Myspace settled charges with the Federal Trade Commission (FTC) on Tuesday that it mishandled users' private information.
The case follows settlements the FTC reached last year with Facebook, Google and Twitter over privacy violations. FTC Chairman Jon Leibowitz has been aggressive in going after Web companies that fail to follow their own privacy policies.
Myspace provided the advertisers with the Friend IDs of users who had visited particular pages on the social networking site.

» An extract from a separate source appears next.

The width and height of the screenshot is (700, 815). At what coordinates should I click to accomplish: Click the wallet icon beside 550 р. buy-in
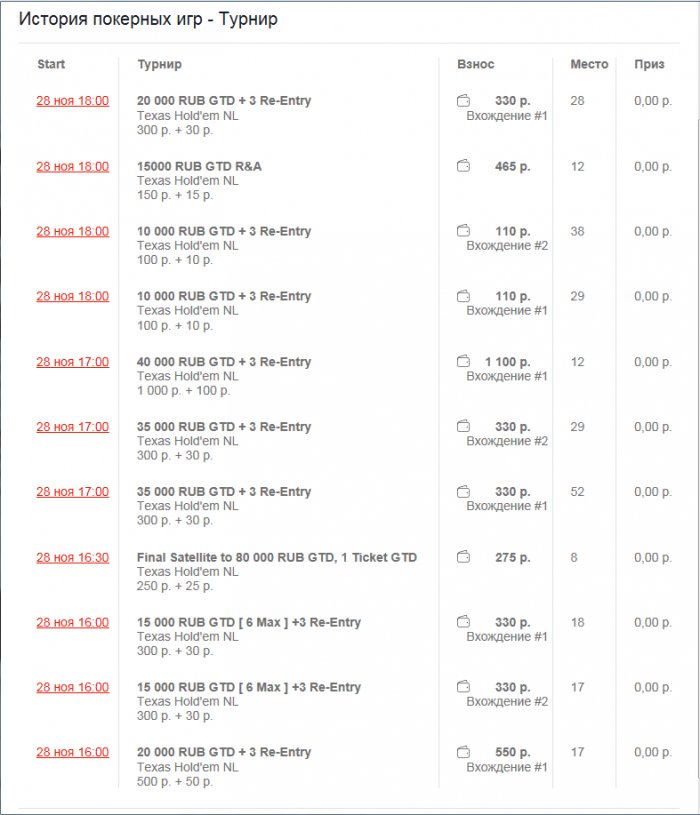(463, 752)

The advertisers could then use the Friend ID to find a user's publicly available profile.
So according to the FTC, Myspace enabled advertisers to match a user's browsing history with personal information, such as their name, age and gender.
The FTC alleged that Myspace violated federal law by deceiving consumers about how it handled their personal information.
The settlement bars Myspace from misrepresenting its privacy practices going forward and requires the company to develop a comprehensive privacy program. Myspace will also be required to submit to outside privacy audits for 20 years.
Future violations of the settlement could result in hefty penalties.
The settlement is similar to the ones that the FTC reached with the other social media companies last year.
Myspace, which is now owned by Specific Media LLC and pop star Justin Timberlake, was once a dominant social networking site, but has since fallen far behind competitors like Facebook.
The new owners are trying to avoid direct competition with Facebook by transitioning Myspace into a site for users to share and listen to music.
In a statement, Specific Media said it overhauled Myspace's privacy practices when it took over the company last year.
"Applying our expertise in online advertising, we successfully improved upon Myspace’s historical practices, bringing the social media platform to the forefront of industry best practice for ad delivery," the company said in a statement.
Specific Media said the commitments it made to the FTC are part of its effort "to be an industry leader in matters of consumer privacy."